Al contrario, nel caso in esame, la sentenza della Corte d'Appello remittente faceva ritenere, quantomeno in astratto, che l'assunzione dell'obbligo di pagamento di un assegno vitalizio fosse di fatto la costituzione di una rendita sostitutiva dell’assegno di divorzio. Questa interpretazione veniva implicitamente confermata dalla stessa parte beneficiaria, controricorrente, che nelle sue deduzioni aveva chiesto la conferma della rendita medesima proprio sul presupposto che fosse stata determinata pattiziamente “tenendo essenzialmente presente la definitiva divisione delle fonti di reddito delle parti derivanti dalle aziende familiari”.

Pertanto, la Corte d'Appello non aveva tenuto separato - e nemmeno precisato - il profilo della definizione dei rapporti patrimoniali già pendenti tra le parti, con le eventuali regolamentazioni delle ragioni di debito-credito, rispetto al profilo della spettanza o meno dell’assegno di divorzio, ammettendo così la liceità del patto tra coniugi in maniera generica e astratta.
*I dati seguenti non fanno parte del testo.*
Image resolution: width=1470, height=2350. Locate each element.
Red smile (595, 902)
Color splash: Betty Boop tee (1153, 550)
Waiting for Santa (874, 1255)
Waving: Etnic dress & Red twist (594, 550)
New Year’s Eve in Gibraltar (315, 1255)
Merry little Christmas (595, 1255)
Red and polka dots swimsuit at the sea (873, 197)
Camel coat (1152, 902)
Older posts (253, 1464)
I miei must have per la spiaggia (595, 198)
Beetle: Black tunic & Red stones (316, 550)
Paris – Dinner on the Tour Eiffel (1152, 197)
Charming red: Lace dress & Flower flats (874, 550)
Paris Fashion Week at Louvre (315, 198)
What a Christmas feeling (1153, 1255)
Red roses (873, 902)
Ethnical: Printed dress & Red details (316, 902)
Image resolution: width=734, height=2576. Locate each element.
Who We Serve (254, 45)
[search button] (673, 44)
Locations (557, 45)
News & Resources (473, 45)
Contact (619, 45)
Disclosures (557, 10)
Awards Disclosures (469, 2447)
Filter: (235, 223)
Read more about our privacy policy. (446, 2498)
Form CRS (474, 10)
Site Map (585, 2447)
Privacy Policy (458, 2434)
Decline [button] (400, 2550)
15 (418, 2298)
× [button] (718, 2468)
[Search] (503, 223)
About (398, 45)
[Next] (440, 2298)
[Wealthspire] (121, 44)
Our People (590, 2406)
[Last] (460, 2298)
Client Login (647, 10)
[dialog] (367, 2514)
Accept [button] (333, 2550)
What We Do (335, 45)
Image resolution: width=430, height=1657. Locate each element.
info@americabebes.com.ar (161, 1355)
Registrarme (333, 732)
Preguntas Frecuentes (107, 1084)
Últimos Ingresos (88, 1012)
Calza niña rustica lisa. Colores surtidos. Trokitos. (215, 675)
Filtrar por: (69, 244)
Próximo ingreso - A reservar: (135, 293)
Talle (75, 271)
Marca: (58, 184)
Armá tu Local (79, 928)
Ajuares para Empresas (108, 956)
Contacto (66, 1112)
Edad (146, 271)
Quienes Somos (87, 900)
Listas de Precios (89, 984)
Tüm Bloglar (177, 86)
Per tale motivo, la sentenza è stata cassata con rinvio ad altra sezione per una determinazione più accurata sulla spettanza o meno dell’assegno di divorzio medesimo.

Il principio di diritto stabilito mediante l’ordinanza di Cassazione in esame è dunque che, laddove i coniugi abbiano definito i rapporti patrimoniali tra loro pendenti pattuendo la corresponsione di un assegno “vita natural durante”, il giudice del divorzio deve preliminarmente qualificare tale accordo tra le parti, precisando se la rendita costituita in occasione della crisi familiare sia o meno in violazione della inderogabilità dei diritti-doveri tra coniugi in materia familiare, e quindi deve verificare se essa sia giustificata per altra causa. Se il fondamento della rendita sia quello della definizione pattizia dell’assegno divorzile, avendo come causa soltanto la crisi familiare, si deve pronunciare la nullità, in quanto spetta esclusivamente al giudice statuire sull’obbligo di pagare detto assegno, sia nell’an che nel quantum.

In definitiva, quindi, si può dire che a tutt’oggi, nonostante le aperture della giurisprudenza, la libertà di autodeterminazione dei rapporti patrimoniali tra i coniugi in caso di separazione e divorzio non si estende fino alla insindacabilità degli assegni di mantenimento o divorzili stabiliti per accordo tra le parti, in quanto detti assegni devono sempre essere sottoposti al giudizio della magistratura in ordine alla loro congruità. Come a dire che, nonostante i grandi mutamenti del costume, nel matrimonio la parte presuntivamente più debole sul piano economico è ancora considerata incapace di autodeterminarsi in ordine ai propri diritti, eventualmente rinunciando a essi.